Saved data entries
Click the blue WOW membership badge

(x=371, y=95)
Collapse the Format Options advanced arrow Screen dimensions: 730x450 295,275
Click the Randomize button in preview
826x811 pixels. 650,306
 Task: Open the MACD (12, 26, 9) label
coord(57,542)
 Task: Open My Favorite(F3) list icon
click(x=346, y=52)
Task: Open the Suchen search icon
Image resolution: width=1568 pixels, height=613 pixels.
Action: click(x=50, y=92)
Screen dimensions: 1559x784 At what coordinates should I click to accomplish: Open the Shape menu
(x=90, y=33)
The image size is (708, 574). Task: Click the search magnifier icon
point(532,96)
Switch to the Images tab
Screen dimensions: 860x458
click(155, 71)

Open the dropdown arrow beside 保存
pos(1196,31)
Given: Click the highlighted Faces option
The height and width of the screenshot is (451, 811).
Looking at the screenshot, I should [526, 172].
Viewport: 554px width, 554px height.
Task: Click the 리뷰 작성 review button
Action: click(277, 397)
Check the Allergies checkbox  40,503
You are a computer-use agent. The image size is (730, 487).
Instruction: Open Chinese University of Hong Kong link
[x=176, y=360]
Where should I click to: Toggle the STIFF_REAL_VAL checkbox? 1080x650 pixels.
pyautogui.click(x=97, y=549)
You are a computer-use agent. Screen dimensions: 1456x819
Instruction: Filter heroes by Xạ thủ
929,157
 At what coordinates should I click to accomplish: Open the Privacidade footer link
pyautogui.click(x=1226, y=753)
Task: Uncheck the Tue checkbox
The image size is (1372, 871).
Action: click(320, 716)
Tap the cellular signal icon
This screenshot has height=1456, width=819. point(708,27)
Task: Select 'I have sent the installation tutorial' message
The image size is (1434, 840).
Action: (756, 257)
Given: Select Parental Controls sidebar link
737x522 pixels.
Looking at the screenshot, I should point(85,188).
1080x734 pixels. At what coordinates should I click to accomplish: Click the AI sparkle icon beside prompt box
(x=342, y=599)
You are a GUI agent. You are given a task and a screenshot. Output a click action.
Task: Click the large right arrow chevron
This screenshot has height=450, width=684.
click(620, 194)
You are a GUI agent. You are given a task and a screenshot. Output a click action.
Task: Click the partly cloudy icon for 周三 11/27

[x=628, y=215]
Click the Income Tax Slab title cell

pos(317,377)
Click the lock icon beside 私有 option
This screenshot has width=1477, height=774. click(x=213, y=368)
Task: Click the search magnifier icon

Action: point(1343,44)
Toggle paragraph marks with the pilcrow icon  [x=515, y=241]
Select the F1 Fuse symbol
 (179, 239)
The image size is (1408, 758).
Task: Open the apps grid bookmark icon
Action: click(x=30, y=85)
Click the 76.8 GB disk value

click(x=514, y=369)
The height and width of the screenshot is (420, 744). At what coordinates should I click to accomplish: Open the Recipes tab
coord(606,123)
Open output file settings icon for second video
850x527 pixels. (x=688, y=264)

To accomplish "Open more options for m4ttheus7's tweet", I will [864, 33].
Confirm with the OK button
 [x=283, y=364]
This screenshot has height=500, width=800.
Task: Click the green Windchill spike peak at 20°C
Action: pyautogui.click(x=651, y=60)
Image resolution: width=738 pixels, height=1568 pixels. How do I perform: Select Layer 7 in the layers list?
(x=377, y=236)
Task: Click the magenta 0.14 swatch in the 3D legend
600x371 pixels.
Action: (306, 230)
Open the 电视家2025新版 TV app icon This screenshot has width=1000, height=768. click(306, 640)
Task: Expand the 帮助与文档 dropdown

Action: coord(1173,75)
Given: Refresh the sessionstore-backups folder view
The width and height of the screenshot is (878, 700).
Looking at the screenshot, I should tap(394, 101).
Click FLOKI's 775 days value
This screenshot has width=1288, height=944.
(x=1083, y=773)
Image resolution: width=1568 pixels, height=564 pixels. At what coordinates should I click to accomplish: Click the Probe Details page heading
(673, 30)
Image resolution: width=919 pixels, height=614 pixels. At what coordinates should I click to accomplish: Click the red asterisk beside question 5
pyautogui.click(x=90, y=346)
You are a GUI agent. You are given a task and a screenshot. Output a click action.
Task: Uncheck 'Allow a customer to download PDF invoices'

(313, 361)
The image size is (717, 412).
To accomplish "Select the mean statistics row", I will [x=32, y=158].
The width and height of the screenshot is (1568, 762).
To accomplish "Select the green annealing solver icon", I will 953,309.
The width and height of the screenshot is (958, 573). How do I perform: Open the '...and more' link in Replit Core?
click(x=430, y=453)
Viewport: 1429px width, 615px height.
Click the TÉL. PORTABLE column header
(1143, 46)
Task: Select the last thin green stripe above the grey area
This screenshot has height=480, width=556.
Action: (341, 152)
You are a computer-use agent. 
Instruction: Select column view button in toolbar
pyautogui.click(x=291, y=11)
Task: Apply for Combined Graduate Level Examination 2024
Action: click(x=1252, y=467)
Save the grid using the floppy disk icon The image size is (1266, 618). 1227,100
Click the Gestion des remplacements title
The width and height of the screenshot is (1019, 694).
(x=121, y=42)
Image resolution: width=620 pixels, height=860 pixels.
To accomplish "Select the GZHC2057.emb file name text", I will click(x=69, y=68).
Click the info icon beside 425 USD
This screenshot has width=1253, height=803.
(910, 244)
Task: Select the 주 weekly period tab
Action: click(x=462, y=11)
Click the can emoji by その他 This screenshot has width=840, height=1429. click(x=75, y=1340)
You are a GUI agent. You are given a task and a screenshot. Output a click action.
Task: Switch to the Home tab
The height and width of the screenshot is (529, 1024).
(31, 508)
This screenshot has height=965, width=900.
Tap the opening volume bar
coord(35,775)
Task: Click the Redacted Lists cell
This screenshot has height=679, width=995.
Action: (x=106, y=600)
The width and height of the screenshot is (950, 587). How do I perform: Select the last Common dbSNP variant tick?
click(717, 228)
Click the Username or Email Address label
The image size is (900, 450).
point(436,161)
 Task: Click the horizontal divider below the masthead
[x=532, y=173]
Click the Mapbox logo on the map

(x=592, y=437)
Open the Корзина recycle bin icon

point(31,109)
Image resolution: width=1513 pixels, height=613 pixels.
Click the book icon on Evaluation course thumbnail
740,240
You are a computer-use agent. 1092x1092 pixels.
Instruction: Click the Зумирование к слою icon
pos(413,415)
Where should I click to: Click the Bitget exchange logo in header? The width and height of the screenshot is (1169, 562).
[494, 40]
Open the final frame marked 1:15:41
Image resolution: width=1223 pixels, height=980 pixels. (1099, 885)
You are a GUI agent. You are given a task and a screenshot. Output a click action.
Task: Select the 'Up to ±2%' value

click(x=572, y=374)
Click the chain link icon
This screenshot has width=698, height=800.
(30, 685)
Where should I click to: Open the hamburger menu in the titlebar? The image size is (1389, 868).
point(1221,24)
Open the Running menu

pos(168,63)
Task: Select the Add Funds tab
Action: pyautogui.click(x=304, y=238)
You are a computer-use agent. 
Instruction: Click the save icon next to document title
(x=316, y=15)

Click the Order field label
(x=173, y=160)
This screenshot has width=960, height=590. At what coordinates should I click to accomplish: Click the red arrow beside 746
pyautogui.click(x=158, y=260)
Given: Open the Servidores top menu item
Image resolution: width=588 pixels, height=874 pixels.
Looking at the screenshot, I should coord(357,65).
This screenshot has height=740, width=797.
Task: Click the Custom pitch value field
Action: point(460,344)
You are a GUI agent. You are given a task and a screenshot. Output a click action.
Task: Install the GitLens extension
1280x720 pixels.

[Task] Make an exact copy of the data above.

[Finished exercise]
Click the blue WOW membership badge

(x=371, y=95)
Collapse the Format Options advanced arrow Screen dimensions: 730x450 295,275
Click the Randomize button in preview
826x811 pixels. 650,306
 Task: Open the MACD (12, 26, 9) label
coord(57,542)
 Task: Open My Favorite(F3) list icon
click(x=346, y=52)
Task: Open the Suchen search icon
Image resolution: width=1568 pixels, height=613 pixels.
Action: click(x=50, y=92)
Screen dimensions: 1559x784 At what coordinates should I click to accomplish: Open the Shape menu
(x=90, y=33)
The image size is (708, 574). Task: Click the search magnifier icon
point(532,96)
Switch to the Images tab
Screen dimensions: 860x458
click(155, 71)

Open the dropdown arrow beside 保存
pos(1196,31)
Given: Click the highlighted Faces option
The height and width of the screenshot is (451, 811).
Looking at the screenshot, I should [526, 172].
Viewport: 554px width, 554px height.
Task: Click the 리뷰 작성 review button
Action: click(277, 397)
Check the Allergies checkbox  40,503
You are a computer-use agent. The image size is (730, 487).
Instruction: Open Chinese University of Hong Kong link
[x=176, y=360]
Where should I click to: Toggle the STIFF_REAL_VAL checkbox? 1080x650 pixels.
pyautogui.click(x=97, y=549)
You are a computer-use agent. Screen dimensions: 1456x819
Instruction: Filter heroes by Xạ thủ
929,157
 At what coordinates should I click to accomplish: Open the Privacidade footer link
pyautogui.click(x=1226, y=753)
Task: Uncheck the Tue checkbox
The image size is (1372, 871).
Action: click(320, 716)
Tap the cellular signal icon
This screenshot has height=1456, width=819. point(708,27)
Task: Select 'I have sent the installation tutorial' message
The image size is (1434, 840).
Action: (756, 257)
Given: Select Parental Controls sidebar link
737x522 pixels.
Looking at the screenshot, I should point(85,188).
1080x734 pixels. At what coordinates should I click to accomplish: Click the AI sparkle icon beside prompt box
(x=342, y=599)
You are a GUI agent. You are given a task and a screenshot. Output a click action.
Task: Click the large right arrow chevron
This screenshot has height=450, width=684.
click(620, 194)
You are a GUI agent. You are given a task and a screenshot. Output a click action.
Task: Click the partly cloudy icon for 周三 11/27

[x=628, y=215]
Click the Income Tax Slab title cell

pos(317,377)
Click the lock icon beside 私有 option
This screenshot has width=1477, height=774. click(x=213, y=368)
Task: Click the search magnifier icon

Action: point(1343,44)
Toggle paragraph marks with the pilcrow icon  [x=515, y=241]
Select the F1 Fuse symbol
 (179, 239)
The image size is (1408, 758).
Task: Open the apps grid bookmark icon
Action: click(x=30, y=85)
Click the 76.8 GB disk value

click(x=514, y=369)
The height and width of the screenshot is (420, 744). At what coordinates should I click to accomplish: Open the Recipes tab
coord(606,123)
Open output file settings icon for second video
850x527 pixels. (x=688, y=264)

To accomplish "Open more options for m4ttheus7's tweet", I will [864, 33].
Confirm with the OK button
 [x=283, y=364]
This screenshot has height=500, width=800.
Task: Click the green Windchill spike peak at 20°C
Action: pyautogui.click(x=651, y=60)
Image resolution: width=738 pixels, height=1568 pixels. How do I perform: Select Layer 7 in the layers list?
(x=377, y=236)
Task: Click the magenta 0.14 swatch in the 3D legend
600x371 pixels.
Action: (306, 230)
Open the 电视家2025新版 TV app icon This screenshot has width=1000, height=768. click(306, 640)
Task: Expand the 帮助与文档 dropdown

Action: coord(1173,75)
Given: Refresh the sessionstore-backups folder view
The width and height of the screenshot is (878, 700).
Looking at the screenshot, I should tap(394, 101).
Click FLOKI's 775 days value
This screenshot has width=1288, height=944.
(x=1083, y=773)
Image resolution: width=1568 pixels, height=564 pixels. At what coordinates should I click to accomplish: Click the Probe Details page heading
(673, 30)
Image resolution: width=919 pixels, height=614 pixels. At what coordinates should I click to accomplish: Click the red asterisk beside question 5
pyautogui.click(x=90, y=346)
You are a GUI agent. You are given a task and a screenshot. Output a click action.
Task: Uncheck 'Allow a customer to download PDF invoices'

(313, 361)
The image size is (717, 412).
To accomplish "Select the mean statistics row", I will [x=32, y=158].
The width and height of the screenshot is (1568, 762).
To accomplish "Select the green annealing solver icon", I will 953,309.
The width and height of the screenshot is (958, 573). How do I perform: Open the '...and more' link in Replit Core?
click(x=430, y=453)
Viewport: 1429px width, 615px height.
Click the TÉL. PORTABLE column header
(1143, 46)
Task: Select the last thin green stripe above the grey area
This screenshot has height=480, width=556.
Action: (341, 152)
You are a computer-use agent. 
Instruction: Select column view button in toolbar
pyautogui.click(x=291, y=11)
Task: Apply for Combined Graduate Level Examination 2024
Action: click(x=1252, y=467)
Save the grid using the floppy disk icon The image size is (1266, 618). 1227,100
Click the Gestion des remplacements title
The width and height of the screenshot is (1019, 694).
(x=121, y=42)
Image resolution: width=620 pixels, height=860 pixels.
To accomplish "Select the GZHC2057.emb file name text", I will click(x=69, y=68).
Click the info icon beside 425 USD
This screenshot has width=1253, height=803.
(910, 244)
Task: Select the 주 weekly period tab
Action: click(x=462, y=11)
Click the can emoji by その他 This screenshot has width=840, height=1429. click(x=75, y=1340)
You are a GUI agent. You are given a task and a screenshot. Output a click action.
Task: Switch to the Home tab
The height and width of the screenshot is (529, 1024).
(31, 508)
This screenshot has height=965, width=900.
Tap the opening volume bar
coord(35,775)
Task: Click the Redacted Lists cell
This screenshot has height=679, width=995.
Action: (x=106, y=600)
The width and height of the screenshot is (950, 587). How do I perform: Select the last Common dbSNP variant tick?
click(717, 228)
Click the Username or Email Address label
The image size is (900, 450).
point(436,161)
 Task: Click the horizontal divider below the masthead
[x=532, y=173]
Click the Mapbox logo on the map

(x=592, y=437)
Open the Корзина recycle bin icon

point(31,109)
Image resolution: width=1513 pixels, height=613 pixels.
Click the book icon on Evaluation course thumbnail
740,240
You are a computer-use agent. 1092x1092 pixels.
Instruction: Click the Зумирование к слою icon
pos(413,415)
Where should I click to: Click the Bitget exchange logo in header? The width and height of the screenshot is (1169, 562).
[494, 40]
Open the final frame marked 1:15:41
Image resolution: width=1223 pixels, height=980 pixels. (1099, 885)
You are a GUI agent. You are given a task and a screenshot. Output a click action.
Task: Select the 'Up to ±2%' value

click(x=572, y=374)
Click the chain link icon
This screenshot has width=698, height=800.
(30, 685)
Where should I click to: Open the hamburger menu in the titlebar? The image size is (1389, 868).
point(1221,24)
Open the Running menu

pos(168,63)
Task: Select the Add Funds tab
Action: pyautogui.click(x=304, y=238)
You are a computer-use agent. 
Instruction: Click the save icon next to document title
(x=316, y=15)

Click the Order field label
(x=173, y=160)
This screenshot has width=960, height=590. At what coordinates should I click to accomplish: Click the red arrow beside 746
pyautogui.click(x=158, y=260)
Given: Open the Servidores top menu item
Image resolution: width=588 pixels, height=874 pixels.
Looking at the screenshot, I should coord(357,65).
This screenshot has height=740, width=797.
Task: Click the Custom pitch value field
Action: point(460,344)
You are a GUI agent. You are given a task and a screenshot. Output a click action.
Task: Install the GitLens extension
1280x720 pixels.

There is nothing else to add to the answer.